• EXERCISE AIM: Nothing but the lines from the one that contains "You are a computer-use agent. The" through the end of the data should be reproduced, and each must match exactly.

• EXTRACTED RECORDS:
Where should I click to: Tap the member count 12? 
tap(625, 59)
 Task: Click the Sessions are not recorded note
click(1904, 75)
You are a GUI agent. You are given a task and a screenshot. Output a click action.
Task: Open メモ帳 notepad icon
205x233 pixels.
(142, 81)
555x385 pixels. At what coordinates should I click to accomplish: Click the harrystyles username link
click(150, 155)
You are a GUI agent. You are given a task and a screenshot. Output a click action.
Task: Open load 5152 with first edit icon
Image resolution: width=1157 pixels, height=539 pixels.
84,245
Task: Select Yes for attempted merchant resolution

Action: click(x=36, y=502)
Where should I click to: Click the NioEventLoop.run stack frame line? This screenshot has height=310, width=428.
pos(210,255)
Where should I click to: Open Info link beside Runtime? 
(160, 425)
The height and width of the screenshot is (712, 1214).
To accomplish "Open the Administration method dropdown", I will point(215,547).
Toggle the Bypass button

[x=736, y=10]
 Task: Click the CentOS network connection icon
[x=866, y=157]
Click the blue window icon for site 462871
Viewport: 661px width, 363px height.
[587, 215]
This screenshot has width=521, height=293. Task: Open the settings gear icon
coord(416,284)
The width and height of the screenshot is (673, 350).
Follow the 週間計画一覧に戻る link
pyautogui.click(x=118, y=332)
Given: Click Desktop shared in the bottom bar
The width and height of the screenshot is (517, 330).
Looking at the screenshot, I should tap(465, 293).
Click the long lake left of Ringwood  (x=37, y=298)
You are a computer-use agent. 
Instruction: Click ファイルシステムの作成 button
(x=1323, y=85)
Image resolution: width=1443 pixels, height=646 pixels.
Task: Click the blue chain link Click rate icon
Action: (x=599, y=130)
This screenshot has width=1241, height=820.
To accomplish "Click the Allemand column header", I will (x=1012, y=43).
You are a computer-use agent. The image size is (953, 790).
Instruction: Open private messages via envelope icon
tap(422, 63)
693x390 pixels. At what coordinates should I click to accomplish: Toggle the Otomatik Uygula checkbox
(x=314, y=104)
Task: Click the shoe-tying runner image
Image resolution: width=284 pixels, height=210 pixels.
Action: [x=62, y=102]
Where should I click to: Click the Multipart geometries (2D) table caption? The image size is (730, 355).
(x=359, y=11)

• SOLUTION:
You are a computer-use agent. The image size is (953, 790).
Instruction: Open private messages via envelope icon
tap(422, 63)
693x390 pixels. At what coordinates should I click to accomplish: Toggle the Otomatik Uygula checkbox
(x=314, y=104)
Task: Click the shoe-tying runner image
Image resolution: width=284 pixels, height=210 pixels.
Action: [x=62, y=102]
Where should I click to: Click the Multipart geometries (2D) table caption? The image size is (730, 355).
(x=359, y=11)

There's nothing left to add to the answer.